> Pasaje fuente
— VII —
A los mass media —o simplemente “medios” en una traducción del latín que se antoja un tanto rústica— podemos concebirlos como el “espectáculo individualizado”. Si el consumidor no va al circo, que el circo vaya al consumidor. Ya no se trata de que el espectador potencial entre en una sala o acuda a una plaza en la que va a desarrollarse el show, sea este una representación teatral o un mitin político. Hoy, gracias a la prensa y a los media electrónicos, el espectáculo perseguirá a su presa o a lo largo de las veinticuatro horas del día y hasta los más recónditos enclaves de su intimidad: desde el andén del metro o la cola en el banco, hasta la cama o el excusado. Los media consiguen crear espectadores individuales, sin necesidad de la figura que hasta hace poco le era consubstancial: la de público. Toda dimensión colectiva del espectáculo queda eliminada. El lector de periódicos, como el radioescucha o el televidente, a pesar de que sabe o cree saber que otros cientos de miles o millones de personas están conectados sobre el mismo mensaje, está irremisiblemente solo.

> Tarea breve
Traduzca al inglés esta oración del pasaje sobre los medios de comunicación: «Toda dimensión colectiva del espectáculo queda eliminada.»

> Bloque de datos
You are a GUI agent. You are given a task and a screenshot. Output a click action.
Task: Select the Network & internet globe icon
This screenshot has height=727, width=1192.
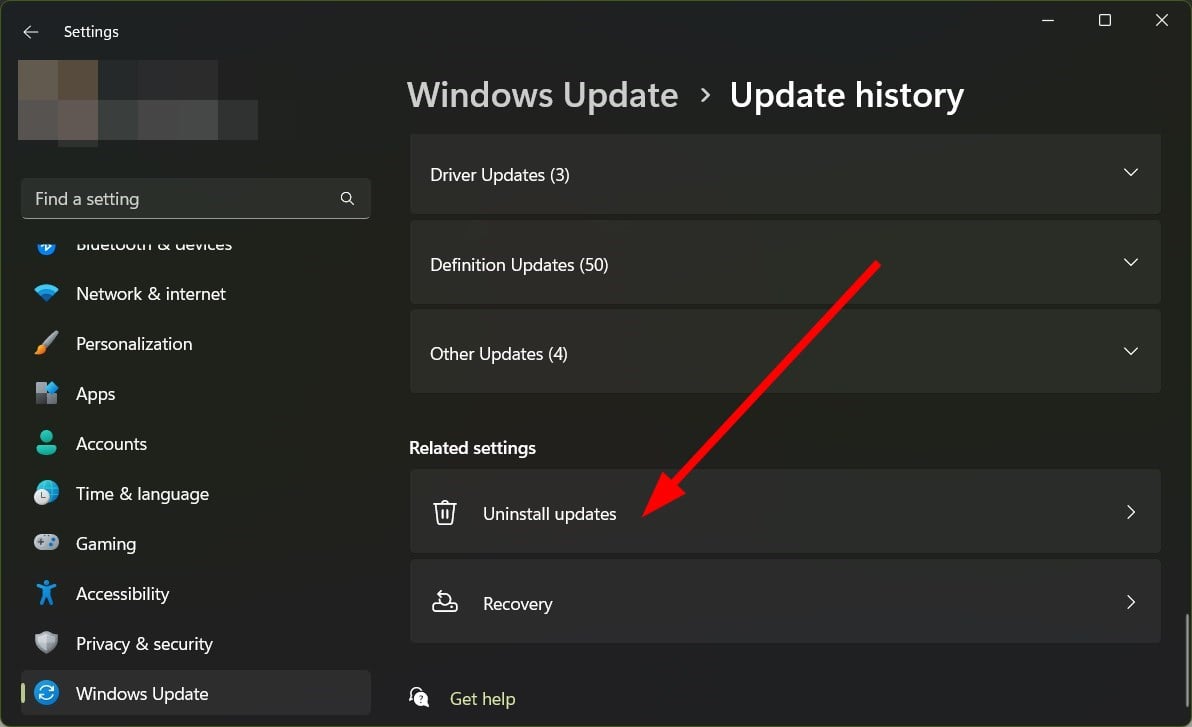pos(46,293)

> En respuesta
Every collective dimension of the spectacle is eliminated.